O mundo pode enfrentar uma nova pandemia catastrófica, e especialistas indicam que ela provavelmente terá início nos Estados Unidos. De acordo com cientistas, o vírus da gripe aviária H5N1 está sofrendo mutações constantes, aumentando a probabilidade de transmissão de aves para humanos.
Especialistas em saúde pública têm monitorado os riscos associados ao vírus H5N1 há décadas. Federico García e Javier Membrillo, presidente e vice-presidente da Sociedade Espanhola de Doenças Infecciosas e Microbiologia Clínica (SEIMC), explicam que o H5N1 já é uma preocupação global devido à sua capacidade de circular entre animais e, potencialmente, infectar humanos.
Embora, até o momento, não haja evidências de transmissão de humano para humano, o potencial do vírus para se espalhar entre espécies selvagens e alcançar aves domésticas aumenta os riscos para os humanos. “A capacidade do vírus de sofrer mutações com variantes é o que mais preocupa”, afirmam os especialistas.
Apesar de parecer alarmante que a próxima pandemia possa começar nos Estados Unidos, isso também reflete a transparência do país no monitoramento de doenças. Fran Franco, chefe do departamento de microbiologia do Hospital Universitário Juan Ramón Jiménez, declarou ao jornal espanhol La Vanguardia:
"Não duvidem. Se algo acontecer nos Estados Unidos, será sabido instantaneamente."
Essa capacidade de resposta rápida, segundo Franco, oferece um grau de segurança em comparação com outros locais.
Os especialistas concordam que, após a pandemia de Covid-19, os países estão mais preparados para lidar com crises de saúde pública. García e Franco observam que a Europa, por exemplo, está melhor equipada hoje do que em 2020 para responder a um surto global.
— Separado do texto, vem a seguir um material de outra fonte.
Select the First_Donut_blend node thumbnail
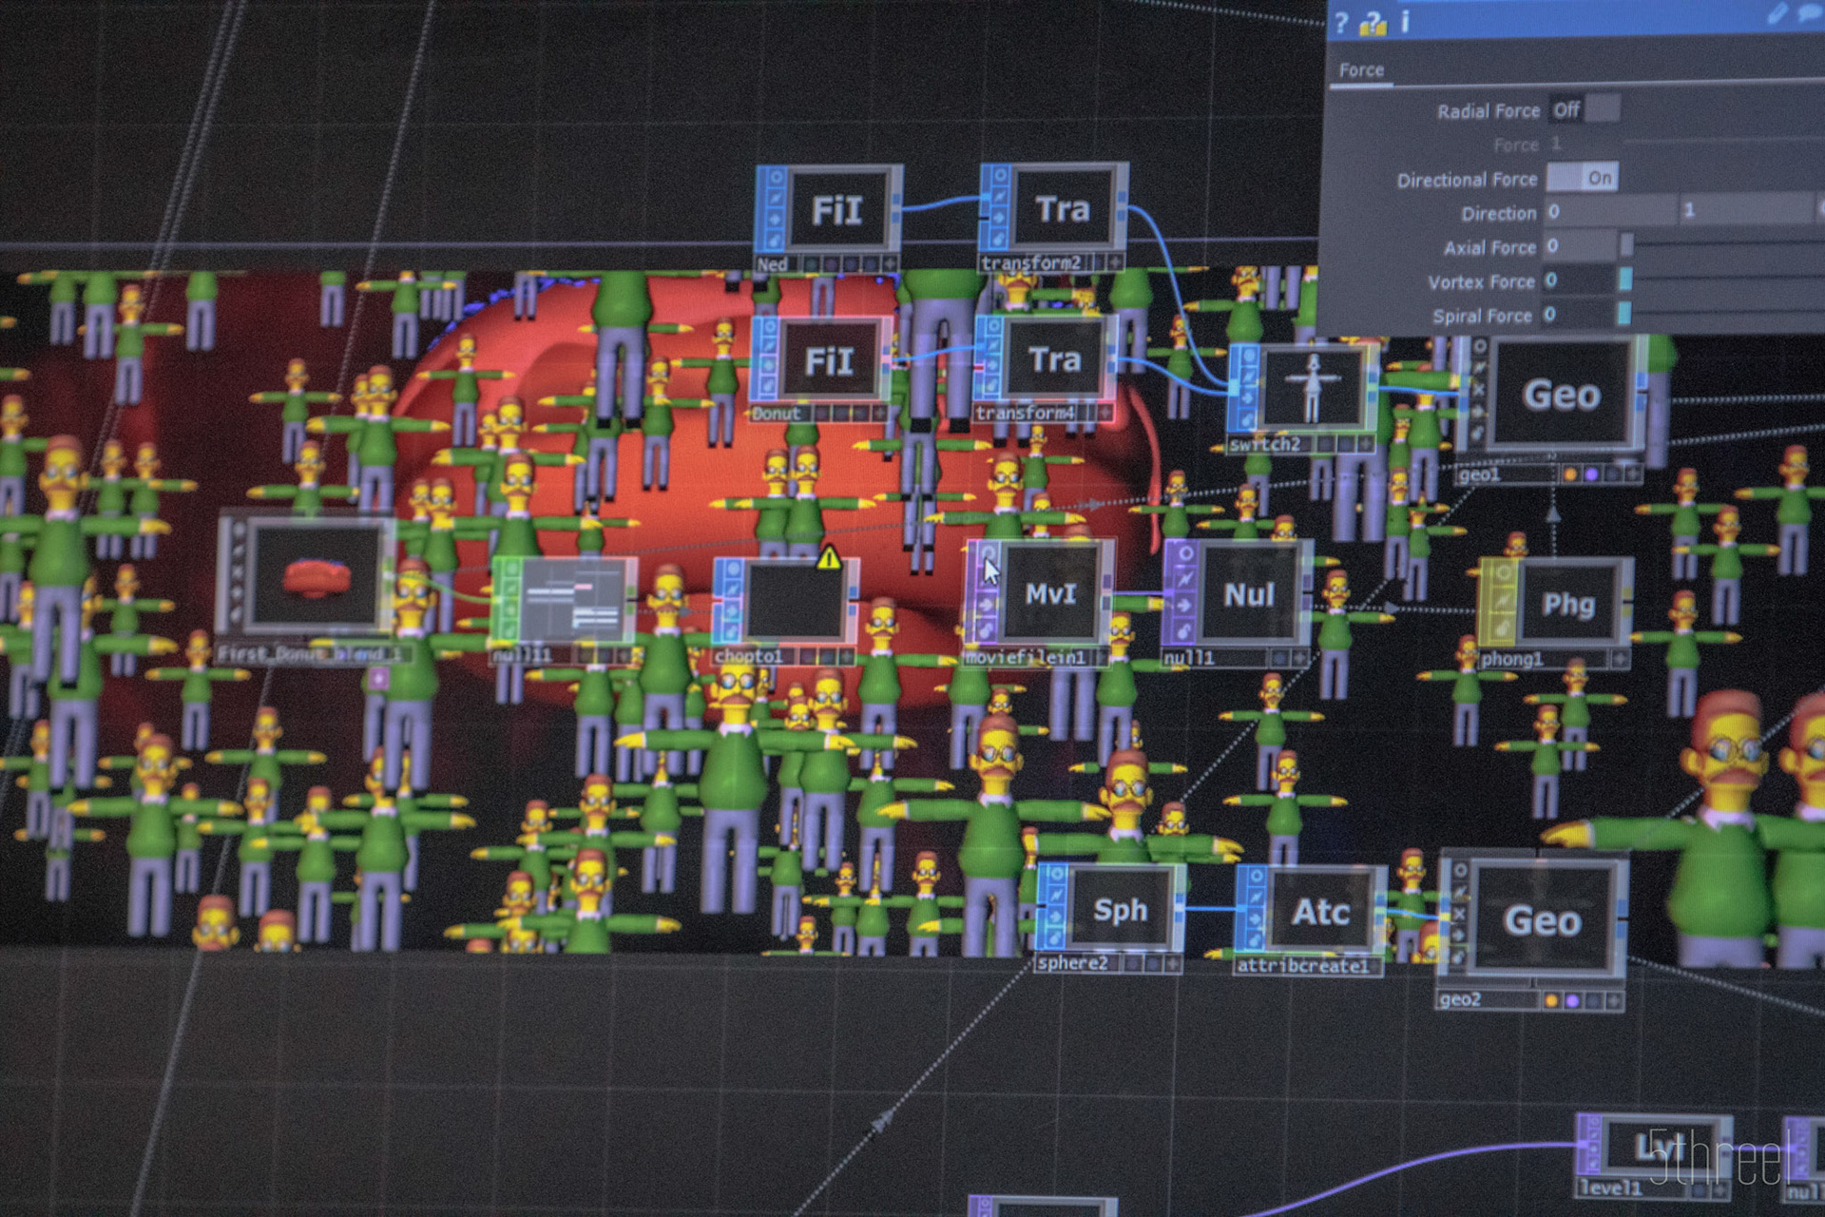Screen dimensions: 1825x1217 317,577
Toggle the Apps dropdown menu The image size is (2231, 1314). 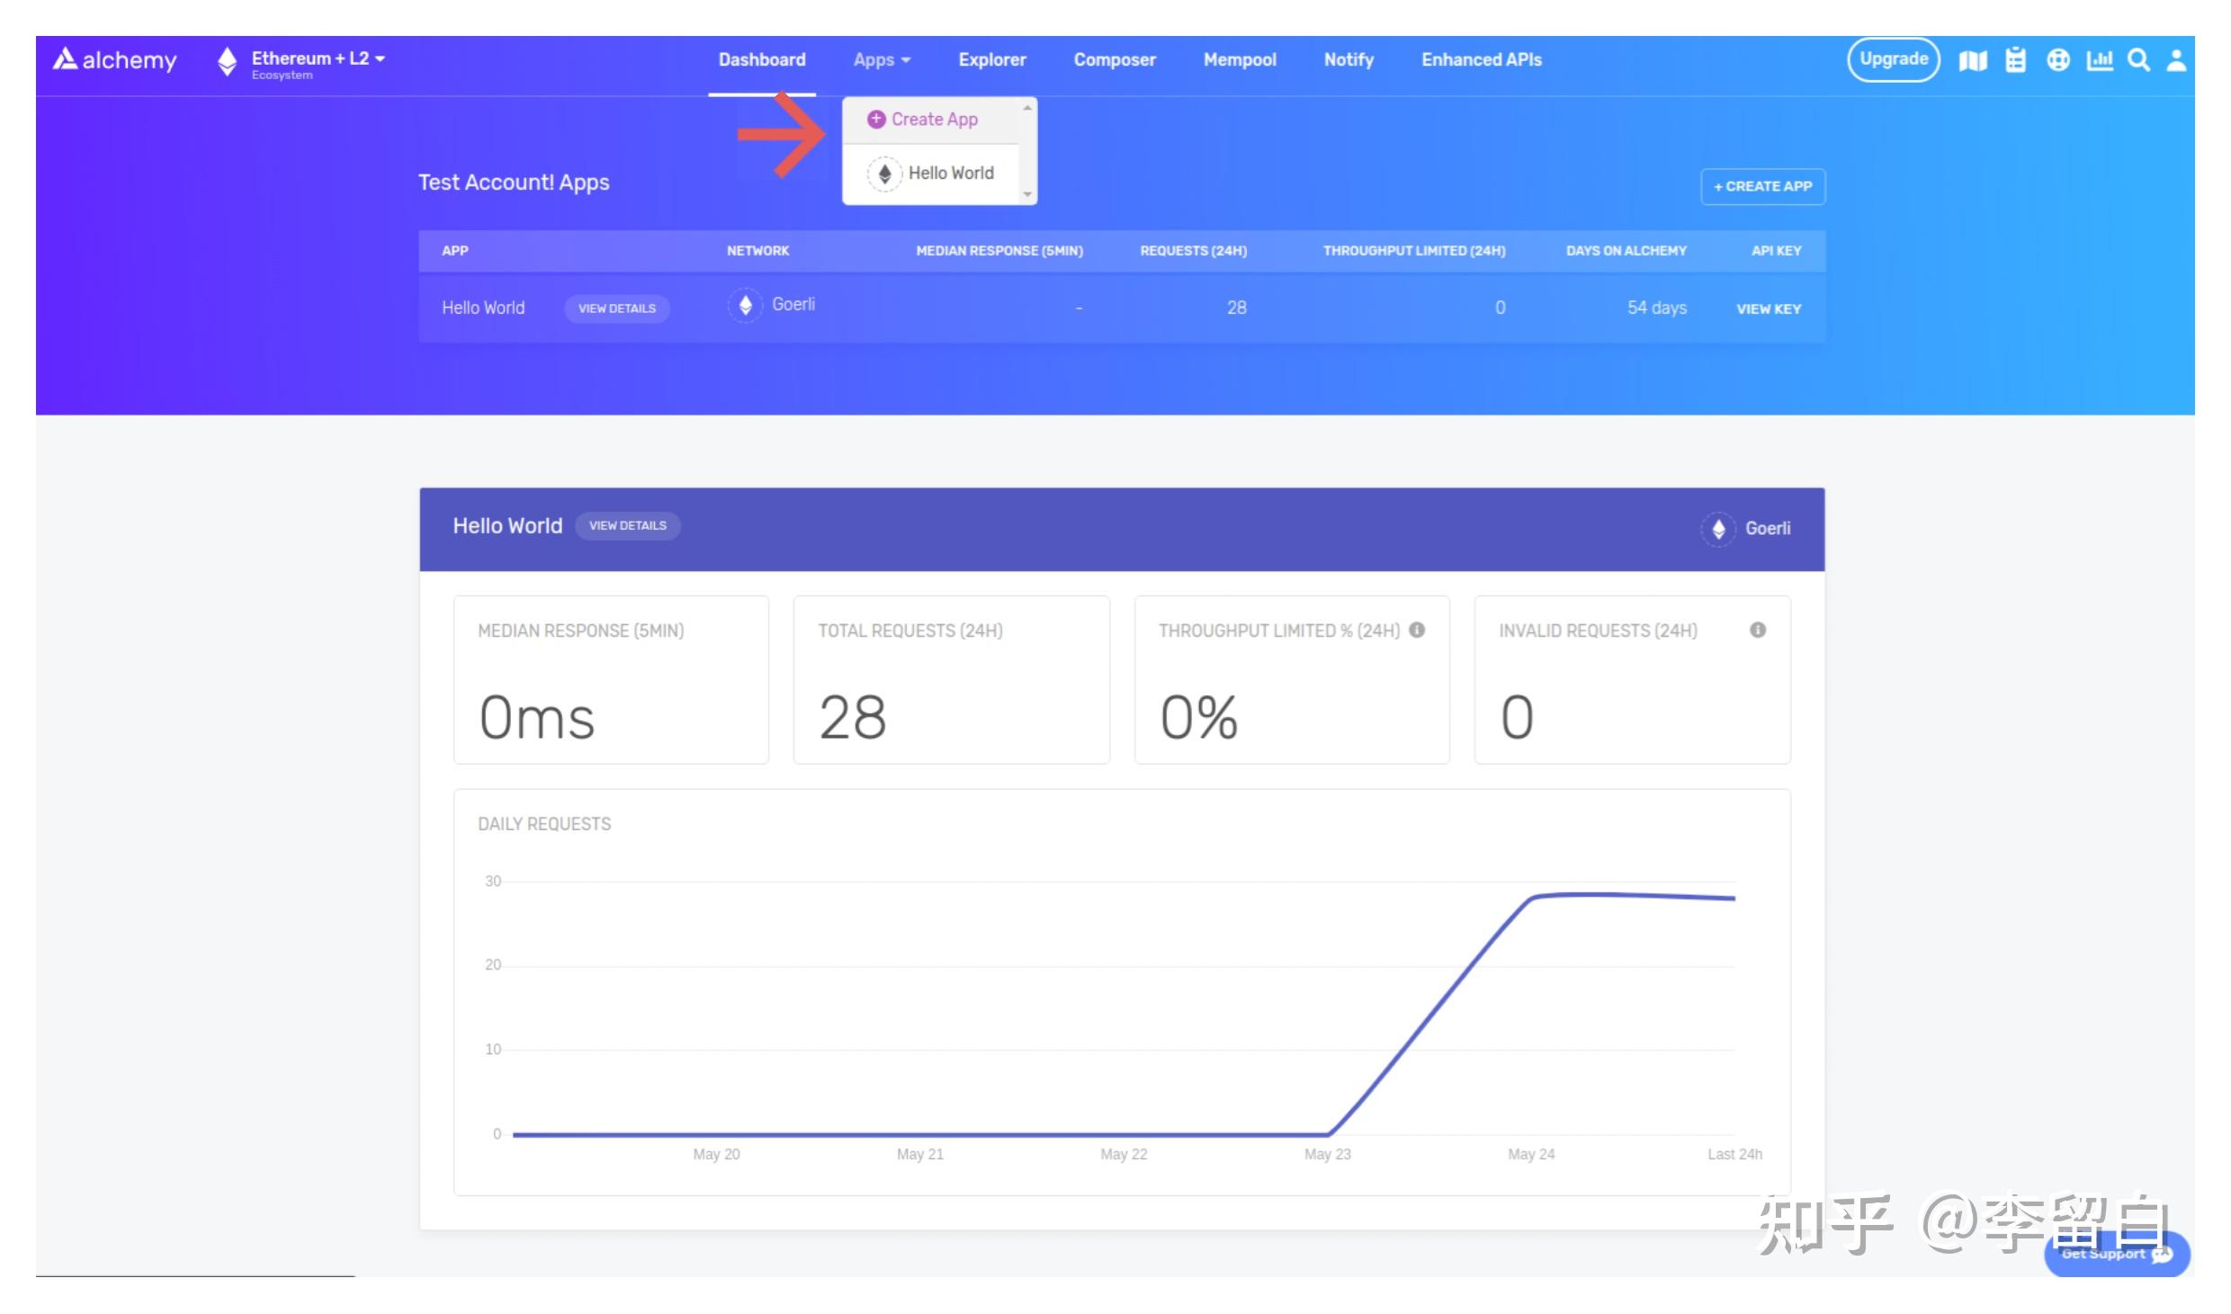coord(882,60)
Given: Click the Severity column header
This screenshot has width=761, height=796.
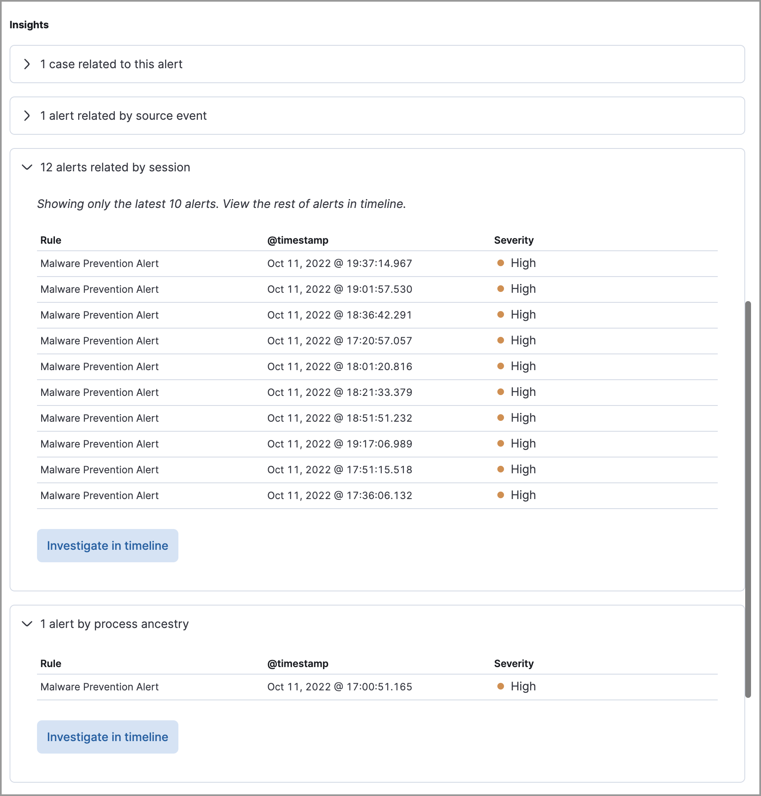Looking at the screenshot, I should pos(514,240).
Javier Membrillo destacou a importância de sistemas de vigilância robustos, afirmando:
"Devemos fortalecer nossos sistemas de vigilância – em nível sindrômico (sintomas), microbiológico e epidemiológico – diante do surgimento de agentes infecciosos com alta capacidade de transmissão, e incorporar a perspectiva de 'saúde única' para essas patologias de origem animal."
Além disso, Membrillo reforçou a necessidade de antecipação para enfrentar desafios futuros, incluindo a chamada Doença X, que representa a possibilidade de um patógeno ainda desconhecido causar uma pandemia de grandes proporções.
O risco de novas pandemias, como a potencial ameaça representada pelo H5N1, destaca a importância da vigilância global. O preparo das nações será essencial para minimizar os impactos de futuros surtos e proteger a saúde da população mundial.